We're lost. Is this the right way?

Whoops, it's someone's driveway!


That evening we decided to check out another grocery store. The sushi was much cheaper than at a sushi bar, but of course it was pre-packaged. Even pre-packaged Japanese sushi is good, though!


The next morning we decided to visit one more temple before leaving Kyoto. It was the thousand-buddha temple, where literally 1,000 buddha statues are on display. It was a very interesting place but unfortunately none of the photos came out.

Next we went to a famous walking street in Kyoto featuring, you guessed it, another temple.
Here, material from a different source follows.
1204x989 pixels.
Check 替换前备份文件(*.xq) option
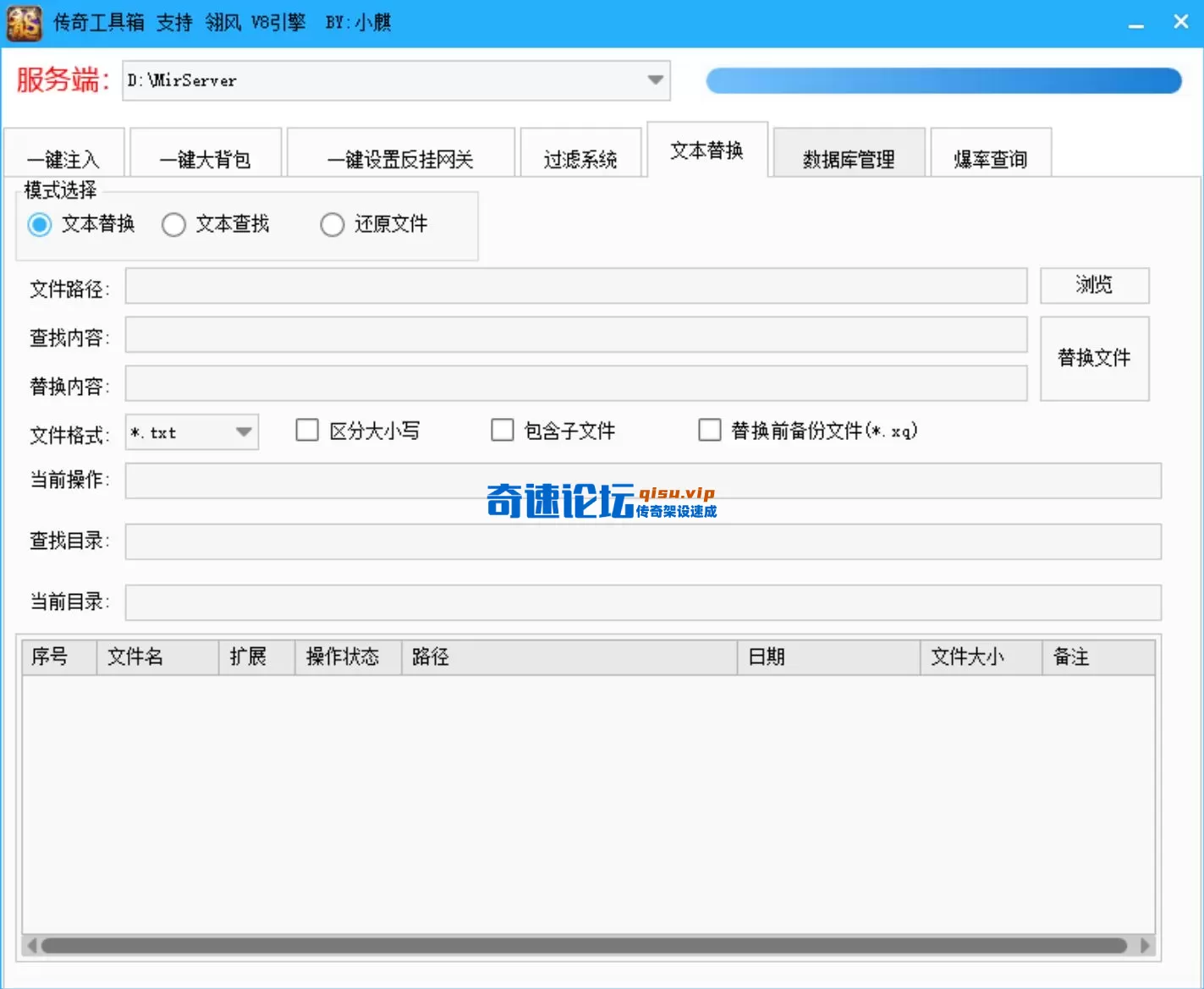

But on the way we became very, very lost.

The once again twisty back streets of Kyoto just kept getting narrower and narrower as we tried to find our way out.


Finally we escaped the back alleys and found the famous walking street. It is set in a hilly area, with old streets lined with traditional houses. Of course souvenir vendors are inescapable in this area. There were many many tourists, almost exclusively Japanese school children on field trips, making the rounds, but we manage to get these photos when there were breaks in the traffic.

The last photo shows the temple in the background. We were left with just enough time to get to the train station to catch our train out of Kyoto. Before hopping on the train, we loaded up with grocery store sushi so that we could eat our lunch on the train. It was so much fun! All in all, Kyoto was nice. The city has many temples, shrines, parks, and gardens on offer, but Bryan took the "once you've seen one, you've seen them all" attitude, and the city itself, although lively, was not the most exciting nor inviting Japanese city that we went to (those honors would go to Kanazawa).